Preparing for medical school can be is an arduous process, once the extensive admission requirements are taken into consideration. An important part of those requirements, and perhaps also the trickiest one is the prerequisite courses that pre-med students are required to take. Not only is the number of required courses quite large, spanning across several different fields (Biology, Chemistry, Biochemistry, Calculus, Physics, Statistics, Psychology, Neuroscience), but it also varies among institutions (most medical schools recommend 2 semesters Biology with lab but University of Texas medical school may require 4 semesters, 2 with lab) and application rounds.
The pressure to fulfill all of the prerequisites, together with the fact that prerequisite courses for medical, dental and veterinary schools must be taken at U.S. institutions as defined by most U.S. medical schools, has discouraged many students planning to pursue the health profession from taking a semester or a year abroad.
However, Wellesley College and the Office of International Study in particular have been working hard to provide pre- med students with equal study abroad opportunities as students of the humanities, who have traditionally benefited more from study abroad programs.
Since 2012, Wellesley has organized an annual Study Abroad Science Fair. According to Jennifer Thomas-Starck, Director of the Office of International Study, the goal of the fair is to demonstrate that Wellesley College values study abroad for all students, including science majors.
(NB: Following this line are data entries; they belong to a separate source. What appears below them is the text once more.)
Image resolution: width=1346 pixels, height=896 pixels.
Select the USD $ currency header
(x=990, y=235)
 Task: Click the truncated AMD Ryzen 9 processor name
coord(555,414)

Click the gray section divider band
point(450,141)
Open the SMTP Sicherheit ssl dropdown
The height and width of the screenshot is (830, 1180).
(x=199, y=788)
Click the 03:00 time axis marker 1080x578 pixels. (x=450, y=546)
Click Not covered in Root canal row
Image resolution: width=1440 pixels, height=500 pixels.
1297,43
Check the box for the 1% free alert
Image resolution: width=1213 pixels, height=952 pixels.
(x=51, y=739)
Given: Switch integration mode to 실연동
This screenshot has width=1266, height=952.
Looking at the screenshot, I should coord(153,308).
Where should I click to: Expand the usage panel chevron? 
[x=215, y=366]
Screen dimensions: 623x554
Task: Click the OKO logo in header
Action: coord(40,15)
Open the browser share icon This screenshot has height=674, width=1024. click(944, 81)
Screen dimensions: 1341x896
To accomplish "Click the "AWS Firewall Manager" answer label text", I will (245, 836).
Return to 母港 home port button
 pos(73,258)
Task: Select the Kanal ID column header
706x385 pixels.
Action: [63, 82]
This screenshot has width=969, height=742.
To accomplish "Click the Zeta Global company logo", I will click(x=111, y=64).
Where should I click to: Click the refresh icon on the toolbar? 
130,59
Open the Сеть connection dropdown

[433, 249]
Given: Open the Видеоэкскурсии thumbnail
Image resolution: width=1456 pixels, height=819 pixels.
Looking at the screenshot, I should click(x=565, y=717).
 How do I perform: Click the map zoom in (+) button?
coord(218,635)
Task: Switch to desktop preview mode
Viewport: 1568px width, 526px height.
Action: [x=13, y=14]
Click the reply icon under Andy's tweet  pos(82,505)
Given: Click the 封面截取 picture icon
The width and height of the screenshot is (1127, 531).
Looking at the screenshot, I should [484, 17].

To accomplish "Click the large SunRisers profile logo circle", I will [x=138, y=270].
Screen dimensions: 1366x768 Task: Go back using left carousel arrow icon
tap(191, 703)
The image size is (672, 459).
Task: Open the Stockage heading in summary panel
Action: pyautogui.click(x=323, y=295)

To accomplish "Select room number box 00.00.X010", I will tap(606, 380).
More recently, even more effort to provide pre-med students in particular with chances to experience colleges in foreign countries was made recently. Starting from fall 2016, Wellesley’s new Pre-Med semester at Jacobs University in Bremen, Germany was implemented. “We are piloting that program now. Wellesley Professor Jim Moyer has accompanied a group of 11 students to Germany, where he is teaching one of the required pre-med courses CHEM 220/222 to our students there,” Thomas-Starck said. “In addition to that course, our students take a course in European health care with the option to do a clinical internship and join a research lab. This is a completely new model for us, and we are very excited about it.”
Wellesley’s Pre-Med semester at Jacobs University is the very first, and until now the only, international study program at Wellesley offering prerequisite courses which are accepted by U.S. medical schools. The reason is that it is taught by a Wellesley professor and will appear with a grade on the Wellesley College transcript.
However, this limited choice obviously cannot satisfy every pre-med student who might feel interested in spending a semester or a year abroad. Paige Tears-Gladstone, a junior on the pre-med track gave one reason: “I may have heard something about a semester in Germany, but I think it requires some level of proficiency in German. I’ve studied Japanese so that wouldn’t do me any good. Yuriko Fukumura, a pre- med sophomore who is now majoring in Neuroscience said, “I’ve heard about the program, but I also learned that the school and the courses are very similar to Wellesley. While I love Wellesley, I am seeking a different experience abroad, so I am not planning on going there.” When asked about other programs, she replied: “I don’t think there are many study abroad programs for science students, and it seems like Wellesley discourages students from trying to get their pre- med requirements in their abroad semester.”
Although it is true that as of every other study abroad programs, courses taken in foreign universities still will not fulfill pre-med requirements, this fact does not mean there is no point in studying abroad while they are on the pre-med track, as many students assume. Thomas-Starck emphasized that “Pre-med students can attend pretty much any study abroad program with proper planning. While they cannot complete the required pre-med courses abroad, they can fulfill major, minor and distribution requirements, even in the sciences, and also gain valuable experience through coursework, research and volunteer or internship opportunities.” She outlined: “As of Fall 2016, it is possible to study Biology and Neuroscience in our Wellesley-in-Aix program, which is long thought to be only for French majors. Likewise, in Bologna, a full cadre of science courses are available, and new materials promoting the study of Math, Biology and Neuroscience as well as Computer Science have been created this year.”
Also according to Thomas-Starck, students can advance their preparation for medical schools during their time studying abroad through many ways, as they will have the chance to learn about various approaches to healthcare and health issues in their host family and host community, which is a precious global experience. She believed those students would actually make better medical school applicants as well as better practitioners.
The advice seems well-founded; however its applicability is still of question. Page Tears-Gladstone said: “I’ve studied abroad in the past and loved it though that was in a humanities field.” Yet, despite fulfilling her humanities requirement and finding her experience rewarding, she still worried that she would not be able to complete medical school prerequisites in time, and believed this experience wouldn’t be comparable to be able to taking a qualified pre- med courses abroad. Fukiemura, who is also thinking of studying abroad, admitted she would probably need to take a gap year, as well as delay taking the MCAT.
Admittedly, the efforts of the Office of International Study to make studying abroad more accessible to science, and in particular pre-med students, has been visible over the past few years, culminating with the Pre-med Program in Bremen. Its points about the benefit of studying abroad for pre-med students also seem persuasive. However, it is too soon to tell whether that effort will be effective. Although students pursuing the health profession are considering enrolling in programs in foreign universities. Many others still hesitate, because a semester or two abroad could interfere with the completion of pre-med requirements.